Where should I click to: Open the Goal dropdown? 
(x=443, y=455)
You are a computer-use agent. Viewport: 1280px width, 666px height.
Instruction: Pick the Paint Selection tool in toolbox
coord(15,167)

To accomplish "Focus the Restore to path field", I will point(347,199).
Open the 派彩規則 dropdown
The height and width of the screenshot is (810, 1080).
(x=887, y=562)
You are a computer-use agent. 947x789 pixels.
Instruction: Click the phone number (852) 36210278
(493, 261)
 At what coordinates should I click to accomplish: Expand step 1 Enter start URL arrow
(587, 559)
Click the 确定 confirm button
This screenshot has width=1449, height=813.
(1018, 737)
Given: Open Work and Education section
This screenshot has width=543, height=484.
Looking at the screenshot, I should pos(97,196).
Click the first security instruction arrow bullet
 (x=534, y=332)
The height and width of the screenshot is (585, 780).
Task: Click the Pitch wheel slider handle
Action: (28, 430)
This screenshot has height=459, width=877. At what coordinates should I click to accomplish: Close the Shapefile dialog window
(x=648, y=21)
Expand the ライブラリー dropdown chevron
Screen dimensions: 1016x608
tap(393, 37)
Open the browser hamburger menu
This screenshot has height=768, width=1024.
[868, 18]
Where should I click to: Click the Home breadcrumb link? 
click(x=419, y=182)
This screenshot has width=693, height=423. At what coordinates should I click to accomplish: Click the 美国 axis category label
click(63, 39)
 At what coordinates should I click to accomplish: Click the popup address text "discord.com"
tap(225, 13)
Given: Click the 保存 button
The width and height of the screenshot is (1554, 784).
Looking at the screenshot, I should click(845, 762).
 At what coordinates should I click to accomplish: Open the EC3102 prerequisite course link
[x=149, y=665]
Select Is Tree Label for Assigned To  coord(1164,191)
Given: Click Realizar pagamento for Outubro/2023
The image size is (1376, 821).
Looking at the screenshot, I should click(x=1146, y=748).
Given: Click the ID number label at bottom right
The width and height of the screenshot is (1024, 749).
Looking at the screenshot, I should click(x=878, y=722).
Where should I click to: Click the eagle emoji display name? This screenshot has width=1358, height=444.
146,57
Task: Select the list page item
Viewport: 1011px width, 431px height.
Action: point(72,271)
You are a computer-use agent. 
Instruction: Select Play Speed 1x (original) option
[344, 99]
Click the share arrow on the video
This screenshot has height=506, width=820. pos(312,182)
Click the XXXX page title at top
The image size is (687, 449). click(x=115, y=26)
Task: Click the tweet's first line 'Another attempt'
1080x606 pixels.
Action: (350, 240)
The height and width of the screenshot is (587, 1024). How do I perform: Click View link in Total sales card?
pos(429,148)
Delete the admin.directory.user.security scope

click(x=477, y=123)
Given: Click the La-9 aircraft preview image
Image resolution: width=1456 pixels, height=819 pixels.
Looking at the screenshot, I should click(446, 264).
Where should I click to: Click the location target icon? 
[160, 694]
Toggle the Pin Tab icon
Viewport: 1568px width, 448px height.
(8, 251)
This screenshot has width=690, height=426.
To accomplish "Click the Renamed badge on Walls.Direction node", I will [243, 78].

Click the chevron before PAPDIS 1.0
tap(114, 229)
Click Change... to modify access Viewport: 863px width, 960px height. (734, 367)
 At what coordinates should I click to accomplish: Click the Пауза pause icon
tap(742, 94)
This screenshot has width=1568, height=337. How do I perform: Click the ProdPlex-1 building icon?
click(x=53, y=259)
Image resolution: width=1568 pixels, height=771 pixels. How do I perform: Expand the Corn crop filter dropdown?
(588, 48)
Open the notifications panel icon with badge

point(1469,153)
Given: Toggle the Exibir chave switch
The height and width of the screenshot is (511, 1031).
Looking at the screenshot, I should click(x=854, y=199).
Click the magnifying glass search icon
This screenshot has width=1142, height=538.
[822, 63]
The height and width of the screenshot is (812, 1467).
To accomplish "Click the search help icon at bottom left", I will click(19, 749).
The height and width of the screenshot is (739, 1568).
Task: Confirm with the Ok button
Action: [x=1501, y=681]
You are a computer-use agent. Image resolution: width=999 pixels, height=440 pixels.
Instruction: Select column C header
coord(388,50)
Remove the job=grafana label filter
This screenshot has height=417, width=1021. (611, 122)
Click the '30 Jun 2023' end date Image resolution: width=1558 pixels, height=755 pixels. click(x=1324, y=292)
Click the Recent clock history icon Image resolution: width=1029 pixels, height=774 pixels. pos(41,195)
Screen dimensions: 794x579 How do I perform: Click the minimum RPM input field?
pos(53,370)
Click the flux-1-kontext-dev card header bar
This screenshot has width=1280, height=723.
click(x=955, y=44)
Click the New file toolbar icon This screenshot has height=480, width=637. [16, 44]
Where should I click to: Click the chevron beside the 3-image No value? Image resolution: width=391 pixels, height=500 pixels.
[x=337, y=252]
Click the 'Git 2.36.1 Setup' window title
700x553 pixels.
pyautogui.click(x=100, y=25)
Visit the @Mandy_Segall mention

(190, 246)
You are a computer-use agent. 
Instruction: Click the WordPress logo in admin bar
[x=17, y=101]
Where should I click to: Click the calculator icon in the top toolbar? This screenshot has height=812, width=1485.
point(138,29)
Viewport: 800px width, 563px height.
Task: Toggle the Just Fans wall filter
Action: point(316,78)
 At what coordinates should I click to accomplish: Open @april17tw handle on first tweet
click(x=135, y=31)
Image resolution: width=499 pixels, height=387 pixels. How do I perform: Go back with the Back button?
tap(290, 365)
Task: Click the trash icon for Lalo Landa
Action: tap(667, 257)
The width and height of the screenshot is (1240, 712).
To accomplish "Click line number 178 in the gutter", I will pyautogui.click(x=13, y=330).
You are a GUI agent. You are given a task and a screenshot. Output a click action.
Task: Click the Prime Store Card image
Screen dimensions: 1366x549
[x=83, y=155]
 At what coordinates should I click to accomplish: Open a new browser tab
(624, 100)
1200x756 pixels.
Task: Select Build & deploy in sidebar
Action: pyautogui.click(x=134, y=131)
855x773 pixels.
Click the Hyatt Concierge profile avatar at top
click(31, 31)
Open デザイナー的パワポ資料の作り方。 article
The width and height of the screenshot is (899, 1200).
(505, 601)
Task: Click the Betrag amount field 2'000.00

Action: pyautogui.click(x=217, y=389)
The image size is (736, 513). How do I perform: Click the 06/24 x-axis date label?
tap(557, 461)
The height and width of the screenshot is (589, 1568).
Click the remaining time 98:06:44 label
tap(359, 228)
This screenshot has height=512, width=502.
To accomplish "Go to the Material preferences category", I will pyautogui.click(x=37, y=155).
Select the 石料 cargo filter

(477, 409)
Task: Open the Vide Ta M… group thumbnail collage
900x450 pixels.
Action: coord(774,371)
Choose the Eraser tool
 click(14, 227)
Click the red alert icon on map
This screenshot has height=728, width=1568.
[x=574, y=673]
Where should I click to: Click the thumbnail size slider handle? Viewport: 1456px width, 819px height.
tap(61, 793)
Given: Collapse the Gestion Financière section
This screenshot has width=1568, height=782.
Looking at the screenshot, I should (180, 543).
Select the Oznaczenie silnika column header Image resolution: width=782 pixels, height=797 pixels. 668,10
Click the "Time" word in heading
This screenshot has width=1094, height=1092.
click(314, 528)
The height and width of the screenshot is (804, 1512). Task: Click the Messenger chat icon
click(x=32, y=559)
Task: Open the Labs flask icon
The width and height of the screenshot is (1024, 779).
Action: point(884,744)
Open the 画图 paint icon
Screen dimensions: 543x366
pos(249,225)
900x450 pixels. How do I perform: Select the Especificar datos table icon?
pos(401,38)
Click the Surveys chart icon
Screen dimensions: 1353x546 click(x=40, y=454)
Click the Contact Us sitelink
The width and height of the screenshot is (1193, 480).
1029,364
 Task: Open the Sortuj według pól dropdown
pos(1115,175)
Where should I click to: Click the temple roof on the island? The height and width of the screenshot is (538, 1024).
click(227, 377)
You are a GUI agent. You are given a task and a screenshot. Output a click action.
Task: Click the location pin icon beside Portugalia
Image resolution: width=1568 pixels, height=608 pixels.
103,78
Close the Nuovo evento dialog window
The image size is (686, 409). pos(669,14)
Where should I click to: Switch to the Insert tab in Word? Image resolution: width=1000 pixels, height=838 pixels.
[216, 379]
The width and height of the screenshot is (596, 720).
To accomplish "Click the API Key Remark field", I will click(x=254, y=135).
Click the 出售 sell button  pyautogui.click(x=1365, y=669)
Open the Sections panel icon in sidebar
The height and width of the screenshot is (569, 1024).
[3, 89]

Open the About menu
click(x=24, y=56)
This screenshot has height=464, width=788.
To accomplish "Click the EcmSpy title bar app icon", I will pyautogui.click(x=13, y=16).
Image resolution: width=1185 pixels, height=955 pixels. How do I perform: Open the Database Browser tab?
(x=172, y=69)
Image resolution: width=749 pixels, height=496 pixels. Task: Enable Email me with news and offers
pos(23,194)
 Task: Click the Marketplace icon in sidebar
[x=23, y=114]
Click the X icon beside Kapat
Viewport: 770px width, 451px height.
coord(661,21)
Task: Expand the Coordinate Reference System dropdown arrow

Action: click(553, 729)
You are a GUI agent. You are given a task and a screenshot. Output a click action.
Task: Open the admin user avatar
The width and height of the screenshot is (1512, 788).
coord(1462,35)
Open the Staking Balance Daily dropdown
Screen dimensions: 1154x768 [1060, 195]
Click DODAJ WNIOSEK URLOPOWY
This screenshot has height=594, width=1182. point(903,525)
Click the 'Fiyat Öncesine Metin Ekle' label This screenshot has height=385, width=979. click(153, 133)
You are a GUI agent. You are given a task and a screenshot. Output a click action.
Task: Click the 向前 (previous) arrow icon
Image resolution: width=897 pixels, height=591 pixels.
***
From the records above, extract exactly and only the lines that begin at the line with "Where should I click to: Click the temple" and stop after the line with "The width and height of the screenshot is (596, 720).".

• _Reply to the task_
Where should I click to: Click the temple roof on the island? The height and width of the screenshot is (538, 1024).
click(227, 377)
You are a GUI agent. You are given a task and a screenshot. Output a click action.
Task: Click the location pin icon beside Portugalia
Image resolution: width=1568 pixels, height=608 pixels.
103,78
Close the Nuovo evento dialog window
The image size is (686, 409). pos(669,14)
Where should I click to: Switch to the Insert tab in Word? Image resolution: width=1000 pixels, height=838 pixels.
[216, 379]
The width and height of the screenshot is (596, 720).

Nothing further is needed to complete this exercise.